(begin)
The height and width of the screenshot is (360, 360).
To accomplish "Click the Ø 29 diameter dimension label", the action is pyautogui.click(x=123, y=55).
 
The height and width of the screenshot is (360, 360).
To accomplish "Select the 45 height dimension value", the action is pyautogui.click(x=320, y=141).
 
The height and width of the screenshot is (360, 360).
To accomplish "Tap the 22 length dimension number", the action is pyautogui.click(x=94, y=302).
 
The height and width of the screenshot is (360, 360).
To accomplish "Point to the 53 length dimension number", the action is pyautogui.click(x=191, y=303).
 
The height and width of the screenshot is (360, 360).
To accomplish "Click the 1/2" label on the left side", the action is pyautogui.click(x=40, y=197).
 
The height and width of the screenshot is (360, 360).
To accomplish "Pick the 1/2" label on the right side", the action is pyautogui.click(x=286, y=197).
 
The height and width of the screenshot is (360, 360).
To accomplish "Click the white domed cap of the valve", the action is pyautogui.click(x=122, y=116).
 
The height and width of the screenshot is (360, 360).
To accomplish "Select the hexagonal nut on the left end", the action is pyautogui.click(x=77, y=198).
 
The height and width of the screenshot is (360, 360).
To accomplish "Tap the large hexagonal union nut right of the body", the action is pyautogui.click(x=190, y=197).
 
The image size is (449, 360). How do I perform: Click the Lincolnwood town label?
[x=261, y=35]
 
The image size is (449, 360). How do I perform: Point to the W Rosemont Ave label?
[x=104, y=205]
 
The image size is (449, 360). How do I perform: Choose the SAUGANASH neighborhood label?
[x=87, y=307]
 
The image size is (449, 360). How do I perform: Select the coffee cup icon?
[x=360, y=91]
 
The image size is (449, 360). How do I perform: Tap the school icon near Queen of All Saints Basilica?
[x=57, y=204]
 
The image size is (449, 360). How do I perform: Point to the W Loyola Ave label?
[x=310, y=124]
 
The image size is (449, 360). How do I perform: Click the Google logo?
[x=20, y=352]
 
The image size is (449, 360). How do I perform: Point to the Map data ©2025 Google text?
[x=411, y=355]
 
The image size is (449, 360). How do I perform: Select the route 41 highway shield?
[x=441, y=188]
(end)
• Task: Copy all of the material above exactly, line for line.

• Exercise output:
The height and width of the screenshot is (360, 360).
To accomplish "Click the Ø 29 diameter dimension label", the action is pyautogui.click(x=123, y=55).
 
The height and width of the screenshot is (360, 360).
To accomplish "Select the 45 height dimension value", the action is pyautogui.click(x=320, y=141).
 
The height and width of the screenshot is (360, 360).
To accomplish "Tap the 22 length dimension number", the action is pyautogui.click(x=94, y=302).
 
The height and width of the screenshot is (360, 360).
To accomplish "Point to the 53 length dimension number", the action is pyautogui.click(x=191, y=303).
 
The height and width of the screenshot is (360, 360).
To accomplish "Click the 1/2" label on the left side", the action is pyautogui.click(x=40, y=197).
 
The height and width of the screenshot is (360, 360).
To accomplish "Pick the 1/2" label on the right side", the action is pyautogui.click(x=286, y=197).
 
The height and width of the screenshot is (360, 360).
To accomplish "Click the white domed cap of the valve", the action is pyautogui.click(x=122, y=116).
 
The height and width of the screenshot is (360, 360).
To accomplish "Select the hexagonal nut on the left end", the action is pyautogui.click(x=77, y=198).
 
The height and width of the screenshot is (360, 360).
To accomplish "Tap the large hexagonal union nut right of the body", the action is pyautogui.click(x=190, y=197).
 
The image size is (449, 360). How do I perform: Click the Lincolnwood town label?
[x=261, y=35]
 
The image size is (449, 360). How do I perform: Point to the W Rosemont Ave label?
[x=104, y=205]
 
The image size is (449, 360). How do I perform: Choose the SAUGANASH neighborhood label?
[x=87, y=307]
 
The image size is (449, 360). How do I perform: Select the coffee cup icon?
[x=360, y=91]
 
The image size is (449, 360). How do I perform: Tap the school icon near Queen of All Saints Basilica?
[x=57, y=204]
 
The image size is (449, 360). How do I perform: Point to the W Loyola Ave label?
[x=310, y=124]
 
The image size is (449, 360). How do I perform: Click the Google logo?
[x=20, y=352]
 
The image size is (449, 360). How do I perform: Point to the Map data ©2025 Google text?
[x=411, y=355]
 
The image size is (449, 360). How do I perform: Select the route 41 highway shield?
[x=441, y=188]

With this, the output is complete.